When a man is most comfortable resting in his bed, and is called out to help a stranger hundreds of miles away, it takes sacrifice to get up. In the midst of getting out, he is walking out on everything he has worked to build and walking into the unknown, unsure of a safe return.
Captain Gerry Gouveia and a fleet of pilots with the Roraima Air Services brand take the risk as often as they receive the call to save a life in the distant hinterland, which lacks adequate access to medical care.
But as much as living for them is necessary, the former Guyana Defence Force (GDF) captain and current Chief Executive Officer (CEO) of Roraima Group of Companies said he has learnt, long ago as a member of the disbanded Guyana National Service (GNS), that it is vital to “put country before self.”
“When I went into National Service, they promised me…. They said that this National Service is going to evolve the new Guyana man; this National Service is going to make people put country before self… And I would say National Service succeeded….

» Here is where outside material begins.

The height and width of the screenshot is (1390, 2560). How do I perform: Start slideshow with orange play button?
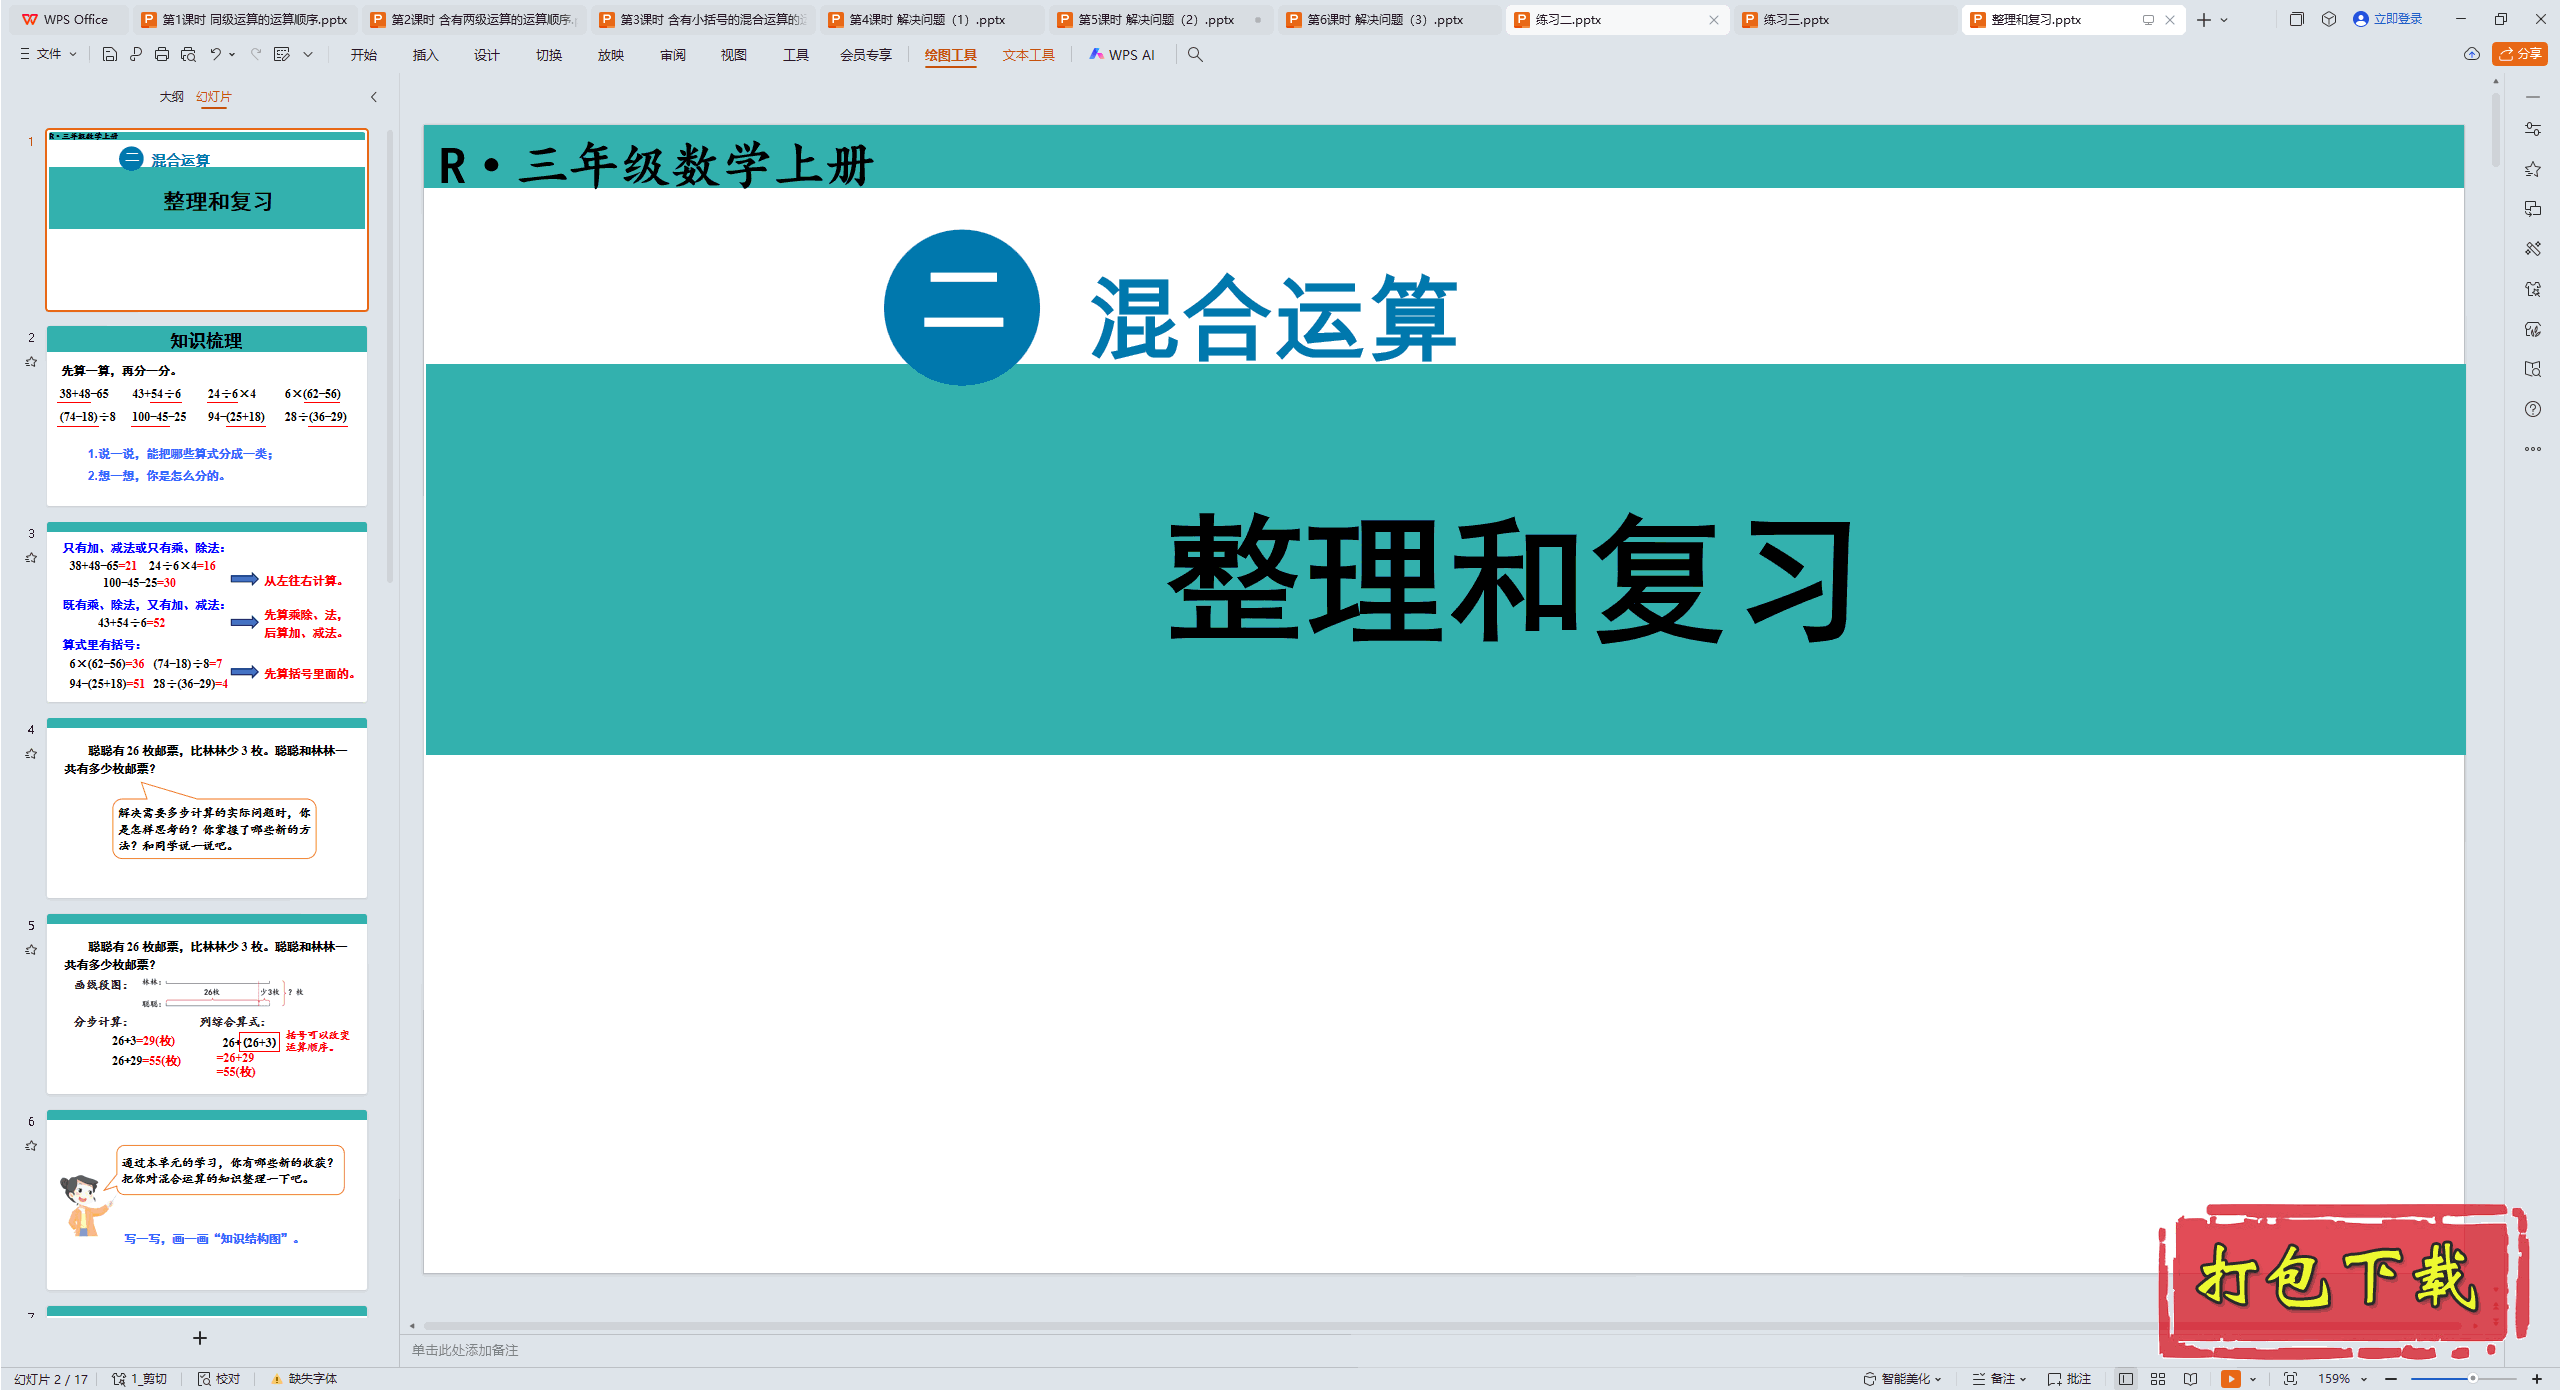tap(2230, 1379)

“Throughout my life, my whole philosophy is to give back. Every time we save a person’s life, the normal satisfaction we get from doing it is amazing,” Gouveia told the Guyana Chronicle in an interview.
The GDF taught him everything in medivac operations, he says, and while he was the last of such pilots in the 1980s, he resigned and started private operations, establishing Roraima.

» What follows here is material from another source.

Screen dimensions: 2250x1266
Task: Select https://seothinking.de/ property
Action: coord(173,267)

The company’s name has become an inscription into the Ministry of Health’s medivac programme, and into the life stories of thousands saved just “in the nick of time”, as Gouveia puts it.
CONCERNS
“Our search and rescue system is so bad that, if something does happen to our planes, we know that we are also in difficult time because the ability to respond…and get through it if you survive is so limited. They don’t have the kind of helicopters to come and get you if something goes wrong… They need to get the search and rescue system up and running. We need to get security for our runways, both physical security and fencing…the government needs to be able to appoint an airport or an airstrip manager on every runway,” Captain Gouveia said.

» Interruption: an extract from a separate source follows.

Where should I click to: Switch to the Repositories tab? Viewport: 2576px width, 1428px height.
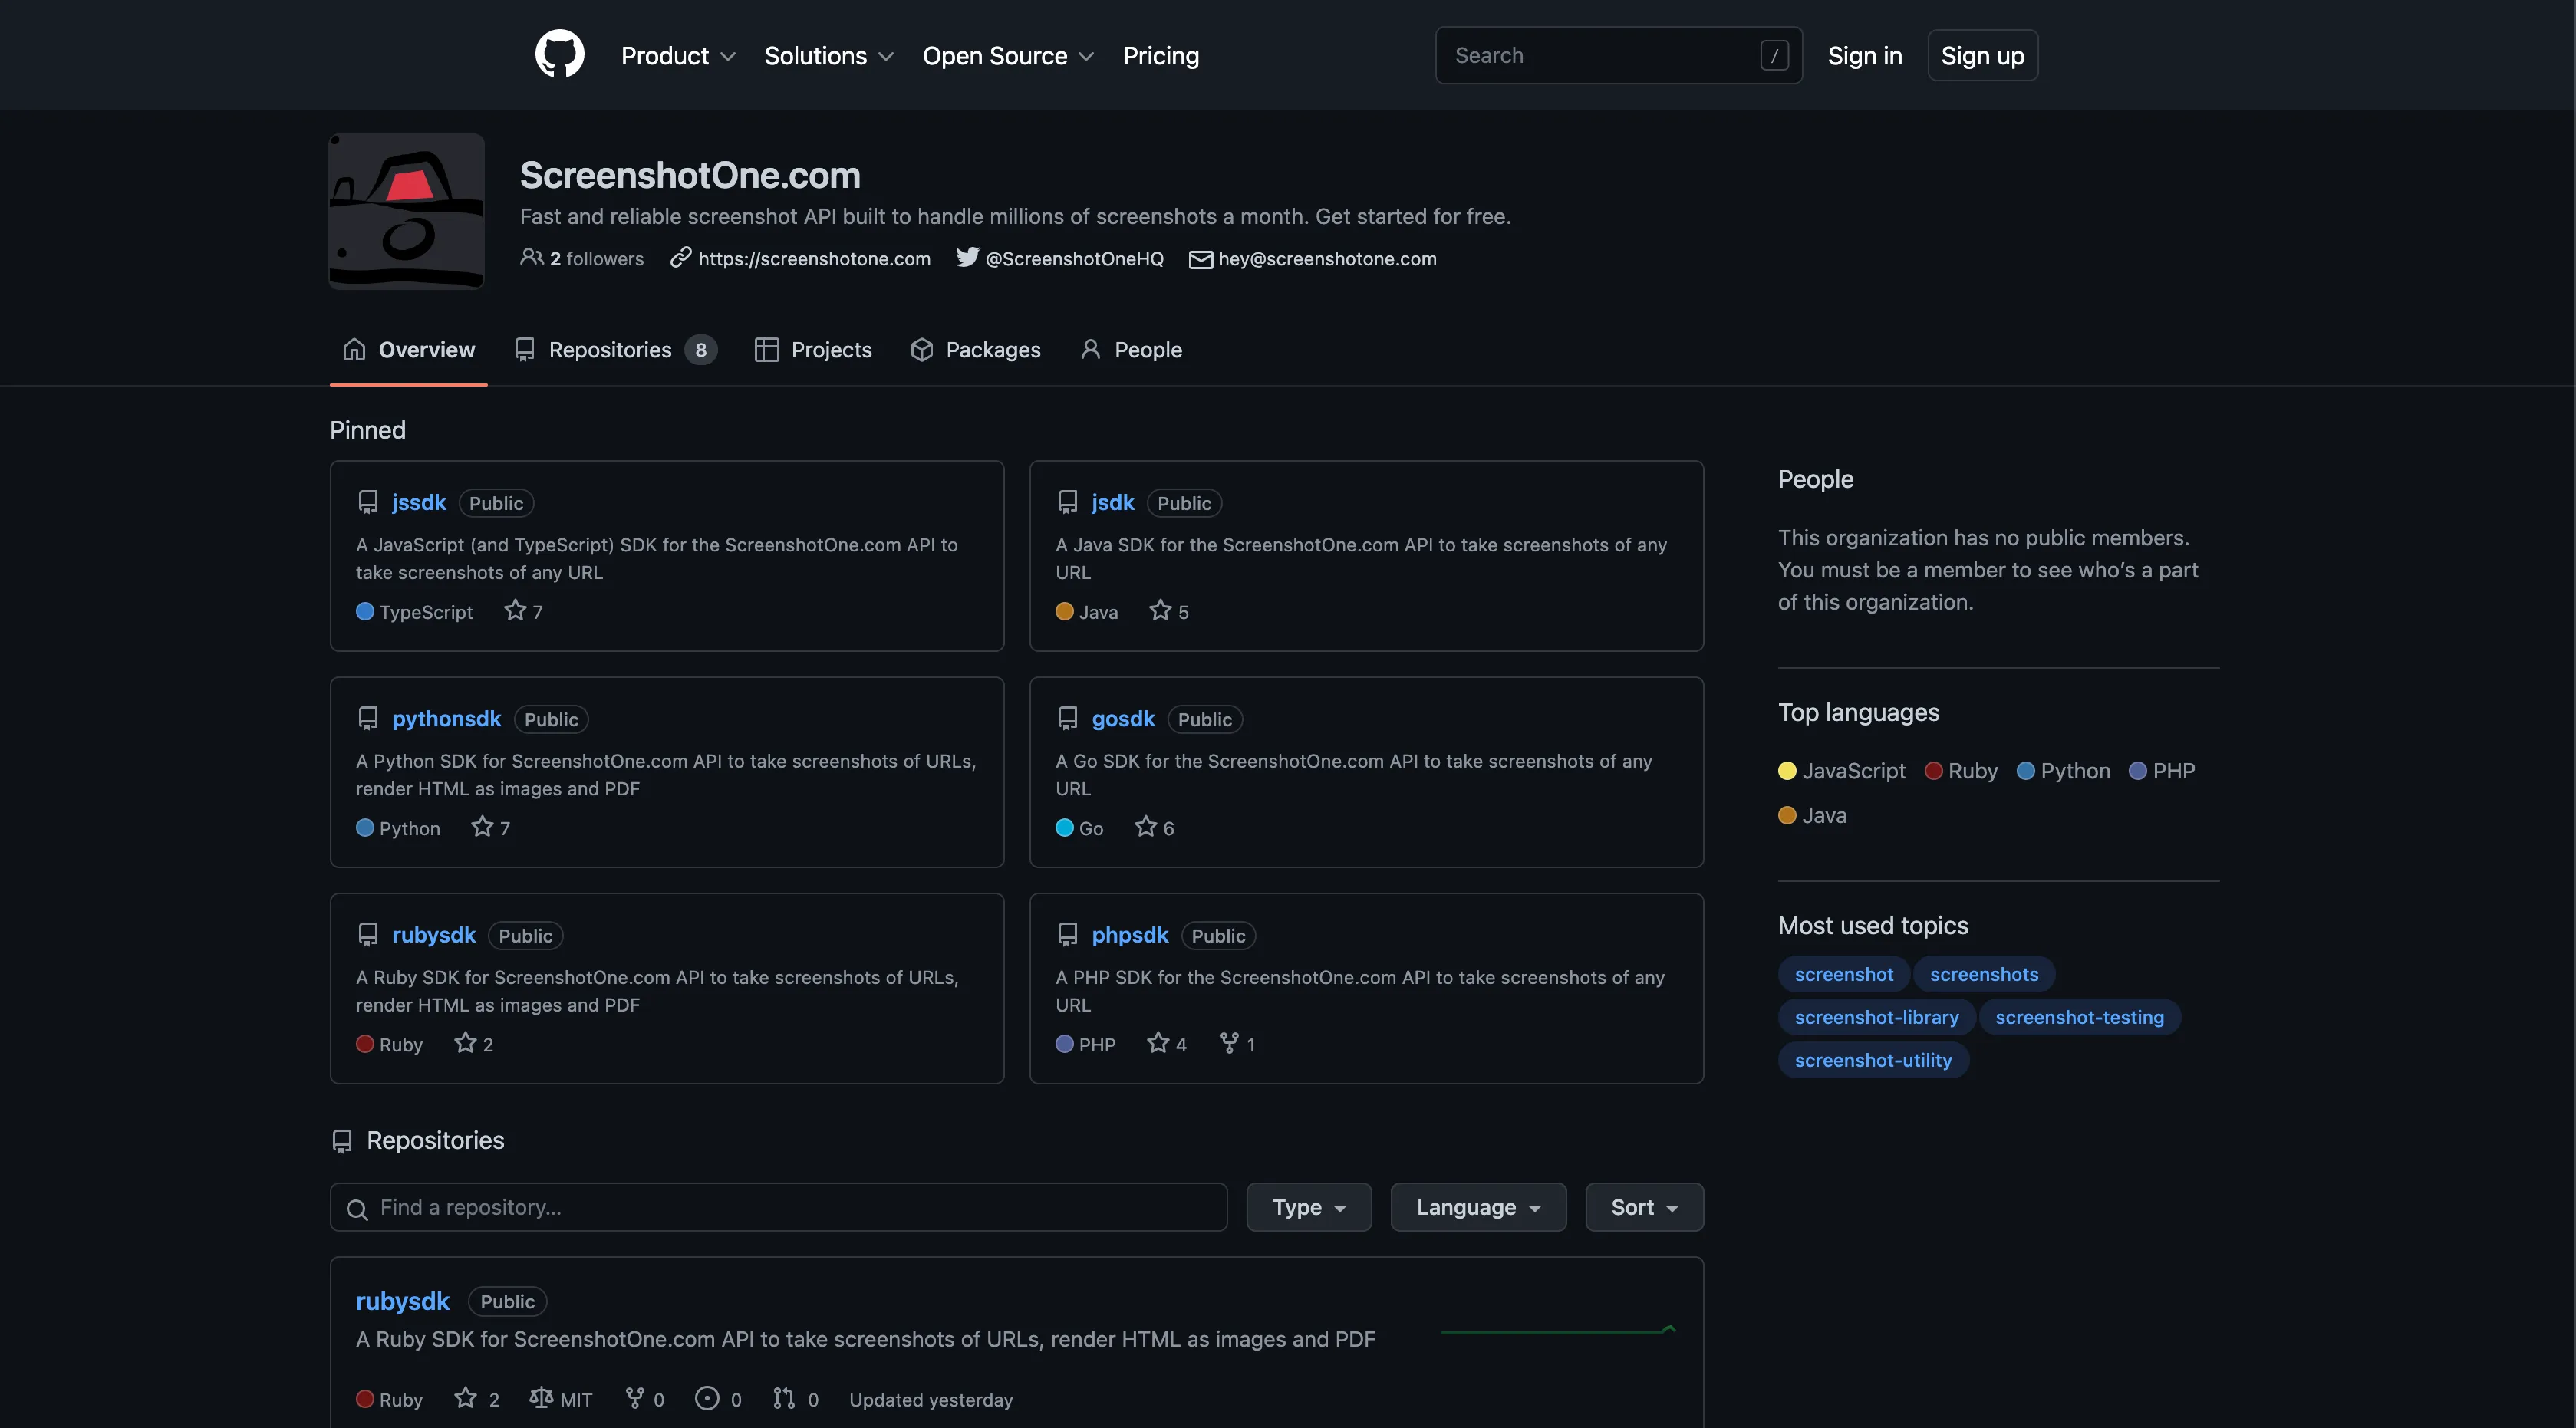(x=609, y=350)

While he praised government for installing solar-powered lights on some runways, he is recommending that all of the hinterland runways should receive such lightings, in order to improve the medivac rescue system.
FLAMBEAU CHALLENGE
Runways in the hinterland were, for decades, being lit by flambeau lamps, as the team collaborated with the villages in creating an illuminated landing atmosphere. Twenty of the lamps were placed on each side of the runway to guide pilots. It still happens, and it is challenging!
Gouveia told Guyana Chronicle, “Sometimes you get overhead and you see the flickering of these flambeau and then it rains and then the flambeau are all extinguished in the middle of the rain; or you line up to land on final approach and then it starts to rain and it outs the flambeau.”
At this time the pilot’s skills are put to the test, and “either you bite your lips and you keep the aircraft in a straight line, or you remember where you were going,” he said. Or the plane has to turn around and depart without a successful attempt to land.
WE ALWAYS TRY
“In the military we did this, and we had a philosophy in the military that it did not matter if we landed or not. The objective is to land, but what is more important is that the people all across Guyana must have the confidence that if they have a problem and they call, we will respond; and you will hear the plane overhead. We must never be in a position where people would call and we say that we’re not going. If we come overhead and we can’t land, they will know that we tried,” Gouveia pointed out.
He said that though many aircraft operators may not want to risk their airplanes, the risk for Roraima is a manageable one.
“You have the pilots with the skills and ability to do it, and an operator that is prepared to risk his plane… It’s a manageable risk; it’s not a reckless operation. A lot of operators don’t wanna risk (their) plane and pilot.”
MORE EQUIPMENT
According to him, more navigational equipment is needed in Guyana. Before the advent of the GPS, he said, “We had to fly by two procedures. One is called “dead reckoning” and the other one is called “pilotage”. It required pointing the airplanes in the right direction and doing your calculations with speed, distance and time.
And when approaching particular areas, pilots had to use their knowledge of the location of villages and heights of the mountains.
Participating in a medical mission is dangerous, with pilots exercising bravery and excellence in skill, he concluded.